» **WHAT TO WORK ON**
What are the lines of the listing below, word for word, from the first down to the one that contains "Given: Follow the account via Стежити link"?

» **MATERIAL TO PROCESS**
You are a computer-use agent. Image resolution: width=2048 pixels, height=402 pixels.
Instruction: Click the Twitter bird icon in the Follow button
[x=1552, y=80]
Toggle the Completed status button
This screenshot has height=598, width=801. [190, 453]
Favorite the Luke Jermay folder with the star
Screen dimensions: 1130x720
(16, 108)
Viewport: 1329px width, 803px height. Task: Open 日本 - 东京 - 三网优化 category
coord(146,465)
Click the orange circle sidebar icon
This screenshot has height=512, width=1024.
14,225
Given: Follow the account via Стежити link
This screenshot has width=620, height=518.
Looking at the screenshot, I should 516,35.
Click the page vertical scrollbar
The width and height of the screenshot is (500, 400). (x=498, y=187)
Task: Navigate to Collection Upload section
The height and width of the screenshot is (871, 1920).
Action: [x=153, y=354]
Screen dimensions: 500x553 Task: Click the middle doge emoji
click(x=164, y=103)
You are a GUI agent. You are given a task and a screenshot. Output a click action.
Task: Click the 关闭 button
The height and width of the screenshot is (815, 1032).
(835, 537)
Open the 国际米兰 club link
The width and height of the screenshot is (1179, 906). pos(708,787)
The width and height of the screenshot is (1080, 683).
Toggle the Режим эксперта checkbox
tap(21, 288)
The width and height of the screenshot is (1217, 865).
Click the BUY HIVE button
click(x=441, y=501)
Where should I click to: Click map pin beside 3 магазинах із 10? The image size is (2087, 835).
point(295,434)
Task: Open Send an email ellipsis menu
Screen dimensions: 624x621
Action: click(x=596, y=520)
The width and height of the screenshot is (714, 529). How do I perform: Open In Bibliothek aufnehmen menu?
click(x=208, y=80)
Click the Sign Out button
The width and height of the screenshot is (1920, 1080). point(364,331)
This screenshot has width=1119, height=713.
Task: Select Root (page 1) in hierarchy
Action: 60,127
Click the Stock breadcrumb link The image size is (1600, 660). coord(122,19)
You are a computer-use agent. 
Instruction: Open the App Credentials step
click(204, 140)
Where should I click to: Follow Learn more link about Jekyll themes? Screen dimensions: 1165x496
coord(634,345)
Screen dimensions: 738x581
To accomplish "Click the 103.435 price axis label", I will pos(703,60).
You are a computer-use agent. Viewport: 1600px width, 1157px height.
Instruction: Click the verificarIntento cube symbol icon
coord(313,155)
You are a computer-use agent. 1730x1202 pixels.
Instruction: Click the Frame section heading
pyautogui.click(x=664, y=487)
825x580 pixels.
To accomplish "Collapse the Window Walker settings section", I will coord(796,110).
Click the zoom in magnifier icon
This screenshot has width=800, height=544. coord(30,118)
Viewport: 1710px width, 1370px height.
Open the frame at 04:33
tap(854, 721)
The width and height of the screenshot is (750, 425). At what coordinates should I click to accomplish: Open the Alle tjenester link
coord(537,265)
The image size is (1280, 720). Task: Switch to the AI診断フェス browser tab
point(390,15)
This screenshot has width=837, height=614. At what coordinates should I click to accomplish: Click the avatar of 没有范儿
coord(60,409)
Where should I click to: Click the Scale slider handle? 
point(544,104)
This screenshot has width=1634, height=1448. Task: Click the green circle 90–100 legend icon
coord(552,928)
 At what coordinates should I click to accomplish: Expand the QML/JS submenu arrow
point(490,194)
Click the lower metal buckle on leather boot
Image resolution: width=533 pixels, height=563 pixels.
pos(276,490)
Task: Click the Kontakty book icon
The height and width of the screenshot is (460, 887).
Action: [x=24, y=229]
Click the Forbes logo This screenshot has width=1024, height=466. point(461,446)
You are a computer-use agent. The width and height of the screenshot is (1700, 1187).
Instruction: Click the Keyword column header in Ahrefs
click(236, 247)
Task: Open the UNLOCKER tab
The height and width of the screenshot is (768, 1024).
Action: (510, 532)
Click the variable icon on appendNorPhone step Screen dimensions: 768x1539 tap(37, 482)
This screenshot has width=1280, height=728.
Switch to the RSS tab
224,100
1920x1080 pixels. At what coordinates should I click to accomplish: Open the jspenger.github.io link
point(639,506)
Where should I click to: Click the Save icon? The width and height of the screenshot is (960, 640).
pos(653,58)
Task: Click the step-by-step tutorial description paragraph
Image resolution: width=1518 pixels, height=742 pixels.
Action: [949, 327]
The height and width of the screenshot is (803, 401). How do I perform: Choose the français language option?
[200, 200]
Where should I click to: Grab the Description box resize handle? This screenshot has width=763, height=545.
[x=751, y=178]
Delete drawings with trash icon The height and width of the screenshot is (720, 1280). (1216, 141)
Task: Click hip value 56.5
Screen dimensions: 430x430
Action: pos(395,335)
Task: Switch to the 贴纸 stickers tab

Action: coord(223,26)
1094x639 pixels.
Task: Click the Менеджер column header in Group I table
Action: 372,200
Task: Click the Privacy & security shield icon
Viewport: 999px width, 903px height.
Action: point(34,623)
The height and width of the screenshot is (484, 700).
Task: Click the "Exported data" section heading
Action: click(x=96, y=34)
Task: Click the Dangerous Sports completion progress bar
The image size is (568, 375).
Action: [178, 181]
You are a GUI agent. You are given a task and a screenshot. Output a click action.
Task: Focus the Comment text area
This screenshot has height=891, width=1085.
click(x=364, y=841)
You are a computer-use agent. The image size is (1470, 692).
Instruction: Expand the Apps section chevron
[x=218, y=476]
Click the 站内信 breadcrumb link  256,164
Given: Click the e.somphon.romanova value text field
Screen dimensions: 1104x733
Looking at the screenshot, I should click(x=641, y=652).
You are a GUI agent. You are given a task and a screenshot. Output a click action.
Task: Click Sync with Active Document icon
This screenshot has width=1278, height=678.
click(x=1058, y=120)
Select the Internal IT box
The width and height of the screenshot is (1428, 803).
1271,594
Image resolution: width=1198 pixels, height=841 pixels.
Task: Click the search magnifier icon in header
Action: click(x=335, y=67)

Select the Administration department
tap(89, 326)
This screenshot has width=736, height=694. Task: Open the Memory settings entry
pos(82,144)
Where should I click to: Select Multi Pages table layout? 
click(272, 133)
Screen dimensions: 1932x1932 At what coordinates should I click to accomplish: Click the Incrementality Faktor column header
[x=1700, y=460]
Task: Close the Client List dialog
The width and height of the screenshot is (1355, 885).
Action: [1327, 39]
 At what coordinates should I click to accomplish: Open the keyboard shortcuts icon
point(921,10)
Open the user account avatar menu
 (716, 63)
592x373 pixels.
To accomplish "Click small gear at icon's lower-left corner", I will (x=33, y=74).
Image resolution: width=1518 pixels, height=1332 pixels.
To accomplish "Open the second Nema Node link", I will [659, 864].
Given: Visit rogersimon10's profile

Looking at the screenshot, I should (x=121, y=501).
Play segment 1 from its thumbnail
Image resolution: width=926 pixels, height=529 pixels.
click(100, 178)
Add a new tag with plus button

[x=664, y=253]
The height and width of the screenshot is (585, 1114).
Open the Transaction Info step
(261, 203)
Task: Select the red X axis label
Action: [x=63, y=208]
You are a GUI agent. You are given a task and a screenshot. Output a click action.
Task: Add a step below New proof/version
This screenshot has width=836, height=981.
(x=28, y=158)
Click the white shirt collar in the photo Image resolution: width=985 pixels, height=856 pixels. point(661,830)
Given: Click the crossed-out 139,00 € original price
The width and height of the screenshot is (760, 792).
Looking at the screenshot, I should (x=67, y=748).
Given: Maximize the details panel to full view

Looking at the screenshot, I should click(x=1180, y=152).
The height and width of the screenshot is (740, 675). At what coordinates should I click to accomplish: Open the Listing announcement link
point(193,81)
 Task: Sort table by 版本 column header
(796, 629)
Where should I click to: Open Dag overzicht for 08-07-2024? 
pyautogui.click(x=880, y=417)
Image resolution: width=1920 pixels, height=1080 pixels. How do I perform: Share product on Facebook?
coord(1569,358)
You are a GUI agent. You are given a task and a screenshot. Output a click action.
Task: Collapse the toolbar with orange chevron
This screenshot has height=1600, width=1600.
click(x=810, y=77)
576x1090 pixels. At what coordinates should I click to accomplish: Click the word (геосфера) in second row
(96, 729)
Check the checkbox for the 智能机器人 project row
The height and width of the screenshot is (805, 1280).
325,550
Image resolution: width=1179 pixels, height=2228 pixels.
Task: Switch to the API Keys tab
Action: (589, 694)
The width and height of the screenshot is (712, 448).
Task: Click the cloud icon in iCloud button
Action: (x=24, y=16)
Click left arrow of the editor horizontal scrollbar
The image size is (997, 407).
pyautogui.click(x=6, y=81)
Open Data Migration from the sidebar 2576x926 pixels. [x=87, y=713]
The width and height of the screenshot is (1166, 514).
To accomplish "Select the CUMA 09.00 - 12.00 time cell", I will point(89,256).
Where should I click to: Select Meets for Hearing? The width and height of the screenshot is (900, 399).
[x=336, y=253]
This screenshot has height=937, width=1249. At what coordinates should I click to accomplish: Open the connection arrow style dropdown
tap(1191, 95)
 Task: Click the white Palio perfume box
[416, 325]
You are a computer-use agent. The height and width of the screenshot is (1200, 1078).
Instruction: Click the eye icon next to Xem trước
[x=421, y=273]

» **EXERCISE SOLUTION**
You are a computer-use agent. Image resolution: width=2048 pixels, height=402 pixels.
Instruction: Click the Twitter bird icon in the Follow button
[x=1552, y=80]
Toggle the Completed status button
This screenshot has height=598, width=801. [190, 453]
Favorite the Luke Jermay folder with the star
Screen dimensions: 1130x720
(16, 108)
Viewport: 1329px width, 803px height. Task: Open 日本 - 东京 - 三网优化 category
coord(146,465)
Click the orange circle sidebar icon
This screenshot has height=512, width=1024.
14,225
Given: Follow the account via Стежити link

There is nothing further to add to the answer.